C’est faux, parce que la nationalité des détenteurs de capitaux n’a pas d’influence sur la politique des entreprises. Et pour les gestionnaires des fonds, seule compte la rentabilité de ses placements.

Mais alors,
les fonds de pension,
pour quoi faire ?

Aujourd’hui, le financement des retraites est basé uniquement sur le rapport actif /retraité et c’est la décroissance de ce rapport qui pose un problème aux politiques, ils ne peuvent pas laisser la situation en l’état.

La création de fonds de pension est la solution de facilité dans la logique de la “pensée unique” néolibérale et on peut imaginer la pression exercée en ce sens par les institutions financières. Au forum de Davos (mais c’est bien sûr !) un spécialiste a estimé à plus de 200.000 milliards de francs ce qu’il faudra verser aux futurs retraités des pays industrialisés dans les trente prochaines années. En France, les fonds de pension en projet concernent plus de 1.000 milliards de francs.
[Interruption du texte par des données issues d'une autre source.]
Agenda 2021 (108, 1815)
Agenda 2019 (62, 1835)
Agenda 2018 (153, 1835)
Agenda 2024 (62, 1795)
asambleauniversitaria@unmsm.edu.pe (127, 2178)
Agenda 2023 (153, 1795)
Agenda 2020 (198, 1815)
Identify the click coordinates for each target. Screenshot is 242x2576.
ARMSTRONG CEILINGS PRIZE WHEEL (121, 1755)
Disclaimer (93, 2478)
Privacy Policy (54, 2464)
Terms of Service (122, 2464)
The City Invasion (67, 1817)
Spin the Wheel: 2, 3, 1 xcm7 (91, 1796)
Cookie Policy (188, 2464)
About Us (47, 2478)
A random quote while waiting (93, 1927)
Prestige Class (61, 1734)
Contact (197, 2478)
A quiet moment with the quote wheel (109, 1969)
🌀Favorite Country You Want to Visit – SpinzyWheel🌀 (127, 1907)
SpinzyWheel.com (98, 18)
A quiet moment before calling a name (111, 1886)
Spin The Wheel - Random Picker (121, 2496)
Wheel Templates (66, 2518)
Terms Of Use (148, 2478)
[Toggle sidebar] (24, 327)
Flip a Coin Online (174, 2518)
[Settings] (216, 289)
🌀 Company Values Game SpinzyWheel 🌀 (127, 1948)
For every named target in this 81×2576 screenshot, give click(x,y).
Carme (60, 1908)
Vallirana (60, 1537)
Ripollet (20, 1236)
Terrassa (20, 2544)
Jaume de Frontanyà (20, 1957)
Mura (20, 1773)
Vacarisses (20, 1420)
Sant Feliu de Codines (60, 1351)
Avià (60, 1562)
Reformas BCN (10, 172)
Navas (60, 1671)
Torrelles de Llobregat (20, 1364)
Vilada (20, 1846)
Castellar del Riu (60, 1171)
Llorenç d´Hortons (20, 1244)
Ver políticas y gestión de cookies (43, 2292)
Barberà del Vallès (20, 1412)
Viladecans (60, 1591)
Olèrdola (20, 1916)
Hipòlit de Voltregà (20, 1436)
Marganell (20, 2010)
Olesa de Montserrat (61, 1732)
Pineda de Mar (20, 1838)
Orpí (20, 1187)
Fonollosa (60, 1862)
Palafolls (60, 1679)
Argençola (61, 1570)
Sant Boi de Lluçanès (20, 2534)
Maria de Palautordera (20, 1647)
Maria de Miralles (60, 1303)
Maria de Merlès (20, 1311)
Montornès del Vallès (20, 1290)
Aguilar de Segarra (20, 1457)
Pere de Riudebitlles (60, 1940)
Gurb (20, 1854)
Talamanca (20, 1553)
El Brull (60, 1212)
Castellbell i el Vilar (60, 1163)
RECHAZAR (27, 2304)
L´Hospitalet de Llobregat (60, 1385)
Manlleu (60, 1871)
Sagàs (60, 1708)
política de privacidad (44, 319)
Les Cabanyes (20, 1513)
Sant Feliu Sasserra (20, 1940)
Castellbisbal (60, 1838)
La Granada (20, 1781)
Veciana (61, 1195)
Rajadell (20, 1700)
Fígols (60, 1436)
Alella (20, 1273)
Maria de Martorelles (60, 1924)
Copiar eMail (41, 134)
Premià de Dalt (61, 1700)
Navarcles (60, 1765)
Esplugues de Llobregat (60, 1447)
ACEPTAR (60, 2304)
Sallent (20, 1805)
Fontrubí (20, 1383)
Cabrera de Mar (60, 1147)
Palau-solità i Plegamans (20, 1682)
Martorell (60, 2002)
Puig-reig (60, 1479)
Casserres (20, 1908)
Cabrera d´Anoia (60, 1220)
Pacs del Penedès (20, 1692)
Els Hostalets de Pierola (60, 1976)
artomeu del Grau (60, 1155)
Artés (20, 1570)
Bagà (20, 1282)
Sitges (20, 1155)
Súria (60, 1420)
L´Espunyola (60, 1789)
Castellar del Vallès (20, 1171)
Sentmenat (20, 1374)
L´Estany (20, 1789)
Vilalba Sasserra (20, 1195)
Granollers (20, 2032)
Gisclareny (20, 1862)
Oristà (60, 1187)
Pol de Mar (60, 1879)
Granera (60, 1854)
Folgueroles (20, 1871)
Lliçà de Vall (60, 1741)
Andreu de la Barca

Les commissions pour frais de gestion de ces fonds, qui reviendraient aux assurances, ne sont donc pas négligeables... D’où la pression exercée par les sociétés d’assurances, car les 963 milliards de francs de pension versés chaque année par la répartition, ne leur rapportent rien parce qu’ils sont gérés paritairement.

Une autre solution existe, conclut alors le groupe de réflexion, « elle consiste à financer les retraites en s’appuyant sur les gains de productivité. Encore faut-il prendre des décisions concernant la répartition de la richesse produite. Pour le financement des retraites, cela veut dire inventer de nouveaux modes de financement. »

Et nos nouveaux amis ont analysé les projets du gouvernement :

Les projets du gouvernement
•Un système par capitalisation facultatif
•avec de fortes incitations fiscales
•accessible à tous
•contrôlé par les partenaires sociaux

Les cotisations des salariés seront volontaires [2] et seuls ceux qui cotiseront pourront profiter du fonds de pension. L’entreprise abondera, ce qui veut dire qu’elle versera aussi au fonds une cotisation calculée à partir du versement du salarié. Mais elle n’y perdra pas, car cette cotisation viendra en déduction de l’impôt sur les sociétés et échappera aux cotisations d’assurance maladie et famille, mais, pour l’instant, pas aux cotisations retraites car alors le système par répartition serait progressivement “cannibalisé” par la capitalisation. Sous forme de réduction d’impôt ou de crédit d’impôt, l’état exercera aussi de fortes incitations fiscales sur les salariés. Les fonds seront gérés par des professionnels de l’assurance, mais ils seront dotés d’un “conseil de surveillance” qui réunira des partenaires sociaux.

Or les fonds de pension existent sous la forme d’assurance-vie avec sortie en rente viagère, il n’y a donc pas besoin d’une loi pour en créer !.

« Alors, a conclu le groupe, on peut se demander pourquoi l’état paierait pour financer un système de retraite par capitalisation au lieu de supporter le système par répartition en alimentant un fonds de réserve. »

Ce que les institutions financières attendent de cette loi, c’est donc l’incitation fiscale.


[1La valeur nominale (conventionnelle et souvent fictive) des actifs financiers détenus par des particuliers (directement ou par des fonds de pension ou de placemets collectifs) a augmenté en six ans (1991-98) de 5.500 milliards, l’équivalent du total de l’épargne personnelle des 25 années précédentes. Un krach priverait de l’essentiel ou de la totalité de leurs revenus, en quelques jours, des dizaines de millions de retraités.

[2Ceux qui 1) en auront les moyens et 2) accepteront le risque de perdre leur placement. Lire à ce sujet Tous au casino ! éditorial de notre N°983. Ce numéro de décembre dernier contient plusieurs articles sur le problème des retraites, nous les avons réunis en un tract A4 recto verso qui est disponible.